| Extract |
◇ ◇ ◇ ◇

Four Good Reasons To Smoke

Yes you read that right. I said there are four good reasons to smoke. There are good reasons that we do any behaviour, otherwise we wouldn’t do it! If you want to change a behaviour like quit smoking, you need to find ways to overcome the good reasons for that behaviour.

 

Let’s take a look at smoking. Here for good reasons to keep smoking;

  1. Nicotine is addicting - This means that you have to find ways to overcome your body’s biological addiction to nicotine in order stop smoking. Thankfully this reason is actually the easiest one to overcome! There are many nicotine supplements available such as gums, lozenges, or patches that will give your body that access to the nicotine that it’s addicted to, without all the harmful chemicals in cigarettes. You could stay on a nicotine patch indefinitely if that solves the physiological addiction problem for you. Like I said, the actual physiological addiction is the easiest good reason to smoke to overcome.

  2. Stress management – Do you smoke more when you’re stressed? If you have a busy day at work do you find yourself reaching more often for that pack of cigarettes? Or have a fight with your spouse and reach for the cigarettes? Then smoking probably is a coping strategy that you use to help manage stress. This means if you want to stop smoking you need to find something to replace the stress management benefits. Some alternatives for stress management might be meditation, yoga, going for a brief walk, working on a hobby you enjoy (I love adult coloring books!), or anything else that helps you find a sense of calm without smoking. Unfortunately, many people replace smoking with eating to manage stress, which leads to the next good reason to smoke.

  3. Weight management - Smoking tobacco can help manage weight. Smoking suppresses our appetite. As well, if you are using smoking to manage stress then we want to be careful about replacing smoking with stress-eating. Again, if we are going to quit smoking we need to find some way to overcome this good reason to smoke (e.g. a regular meal routine, adding regular physical activity).

◇ ◇ ◇ ◇

| Supplied material |
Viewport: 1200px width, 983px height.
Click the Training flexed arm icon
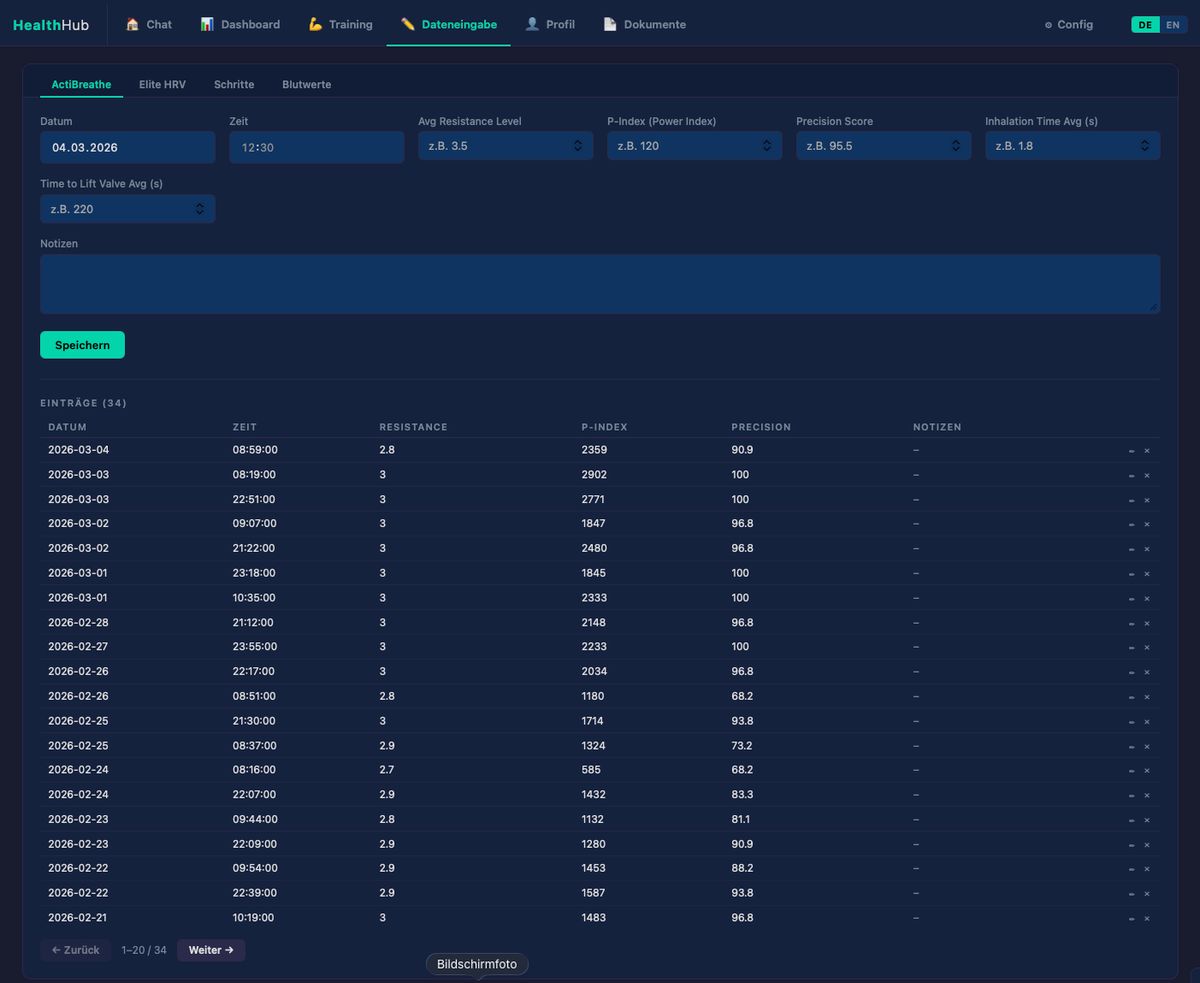tap(315, 24)
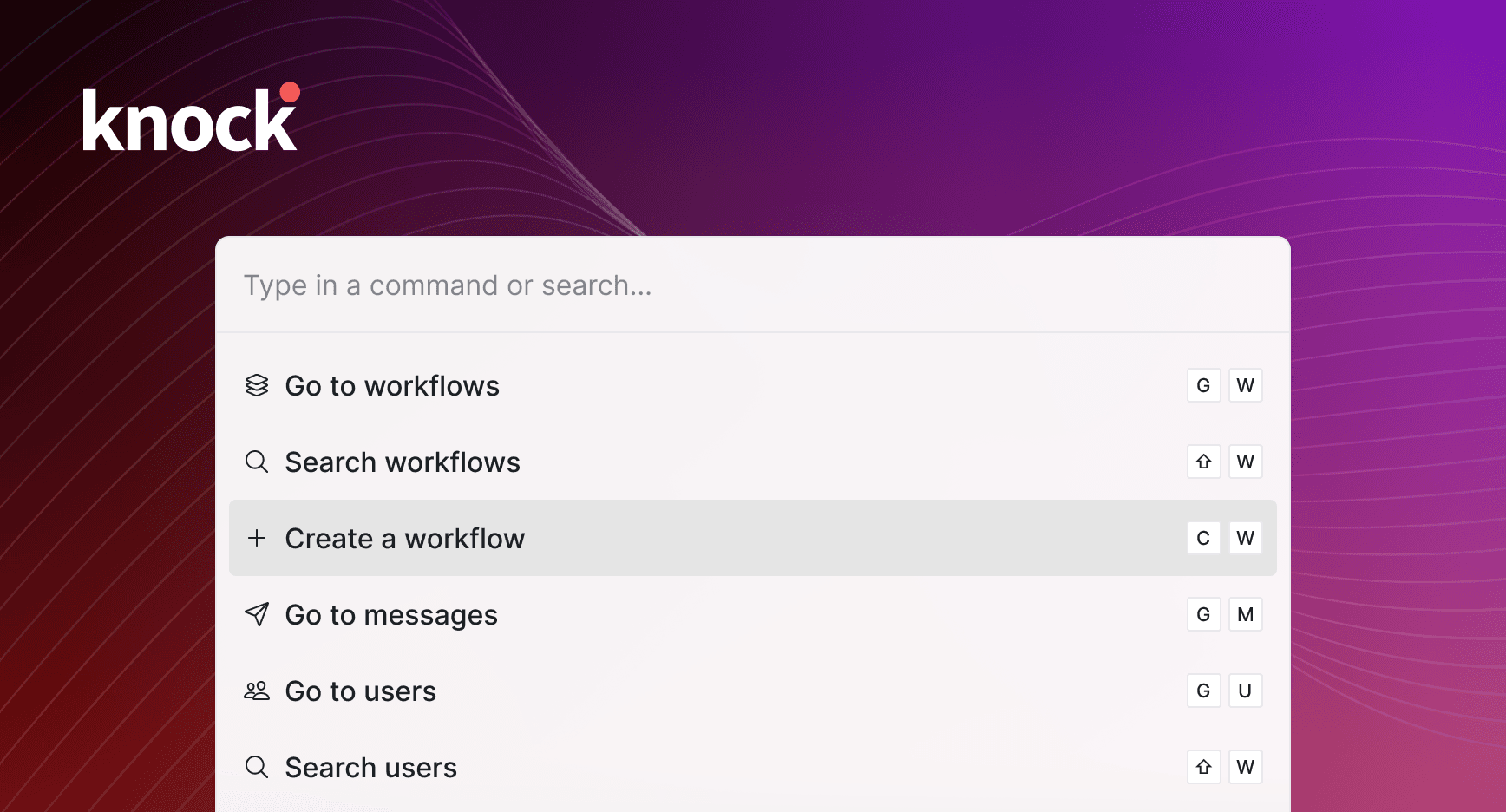Screen dimensions: 1506x812
Task: Select the Go to workflows command
Action: click(x=392, y=386)
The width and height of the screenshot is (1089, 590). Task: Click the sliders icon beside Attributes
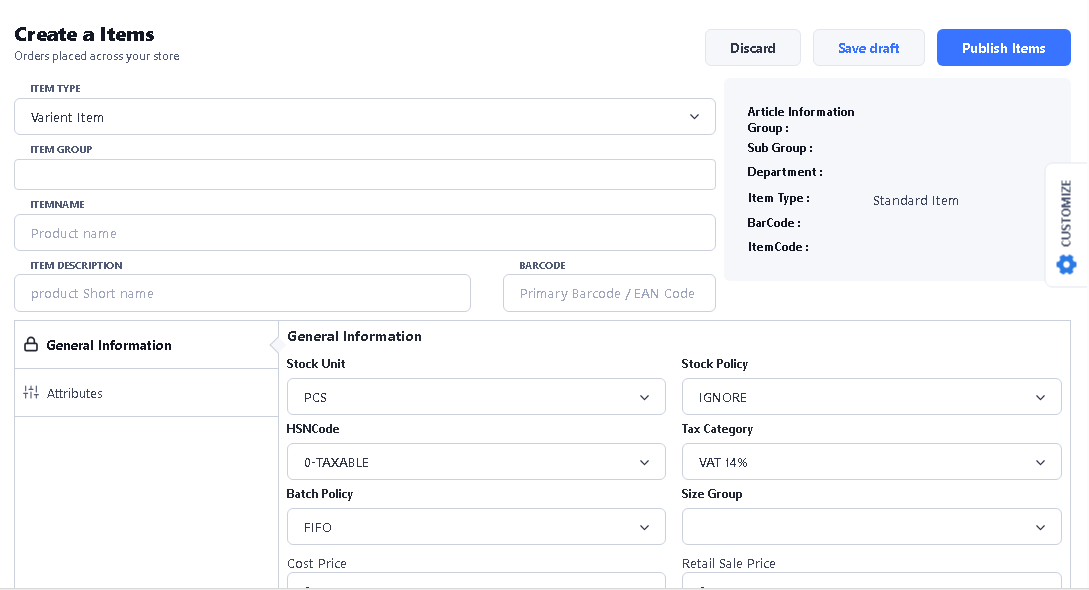31,393
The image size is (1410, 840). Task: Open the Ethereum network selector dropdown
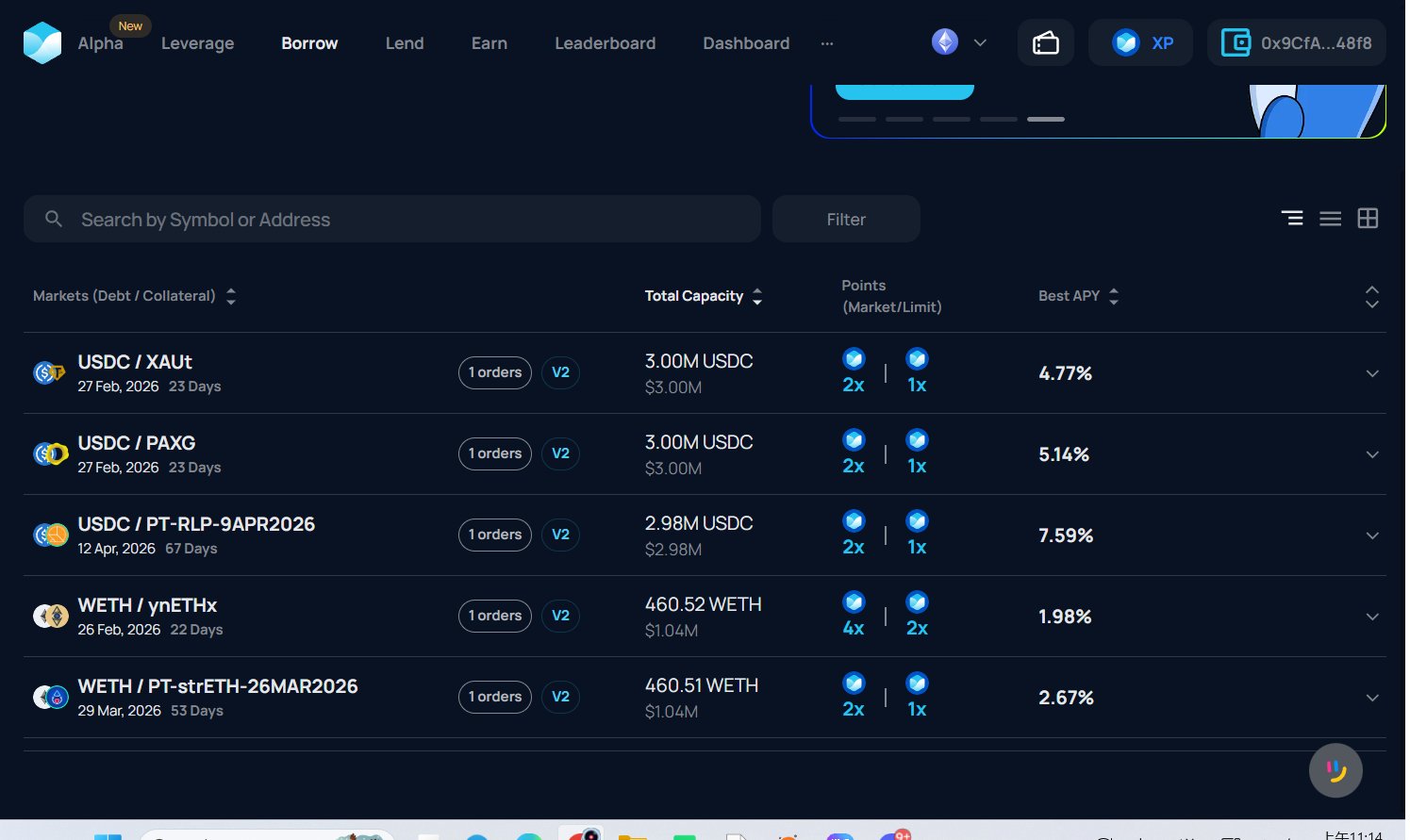pyautogui.click(x=959, y=42)
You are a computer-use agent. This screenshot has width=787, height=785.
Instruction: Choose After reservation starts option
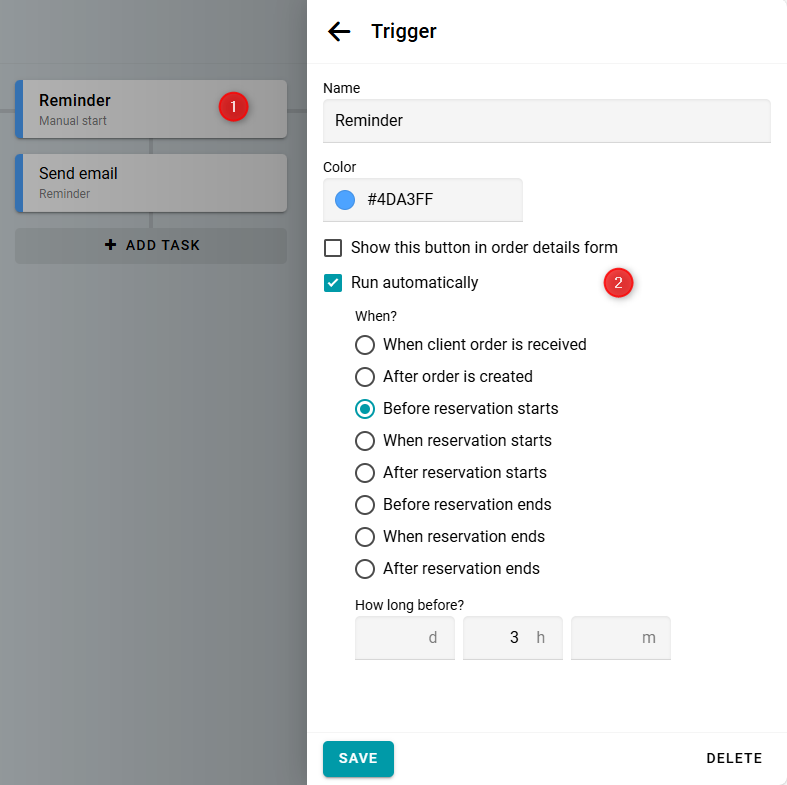365,473
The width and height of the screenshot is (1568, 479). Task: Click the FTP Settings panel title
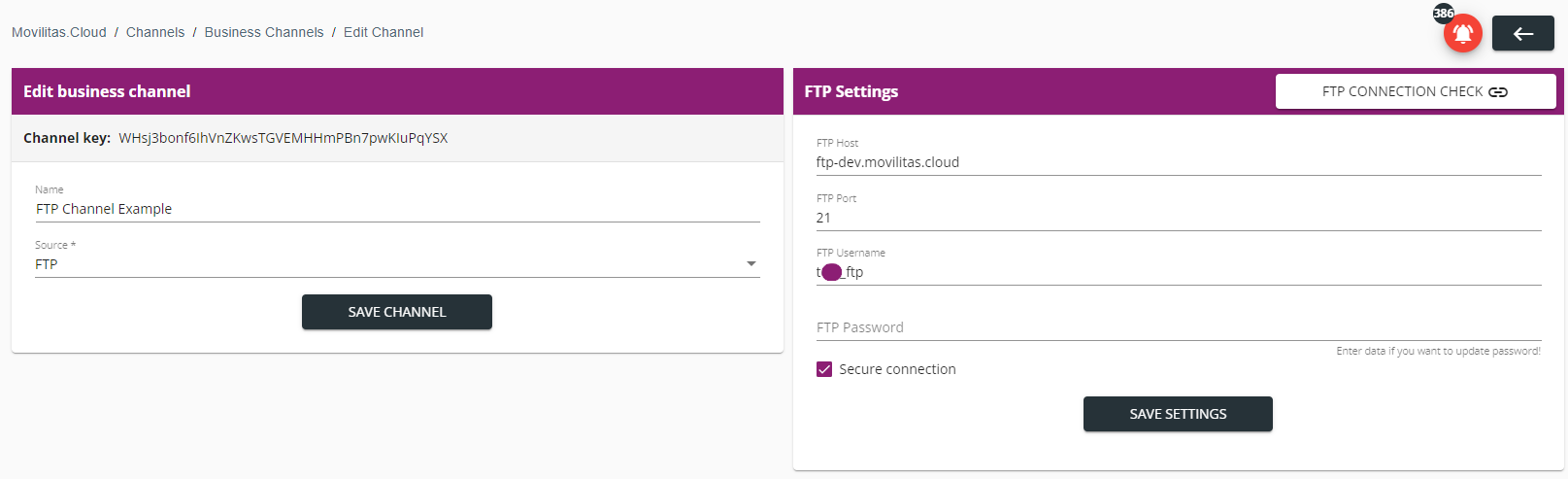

◇ ◇ ◇ ◇

| Tasks |
A – According to the smoking article, which good reason to smoke is the easiest one to overcome?
B – Please continue the article on reasons to smoke from its last sentence.

| Expected results |
A – The body's physiological addiction to nicotine is the easiest to overcome.

B –
  4. Social factors - Why did you start smoking in the first place? Were your friends and family smoking? Did you want to fit in so you started smoking? How about when you smoke now. Do you smoke more when you’re around friends that smoke like at parties or bars? Are you going for cigarette breaks with colleagues and chatting? If I stop smoking this will impact my social life. Now I have to be around friends and family who smoke, I start missing smoke breaks with colleagues, or maybe I stop going to the same events I used to because I no longer smoke. Something needs to fill that social gap or we will start smoking again.

 

What do you think? Looking at these good reasons to keep smoking can you see why it might be hard to stop? In order to stop smoking we have to have a strategy to overcome the physiological addiction, to manage stress, to maintaining our weight after we stop smoking, and to fill the social role interaction that might be lost by quitting. The good news is because we know the good reasons to smoke and the reasons we are smoking, we can plan strategies to avoid falling back into this behaviour in the future.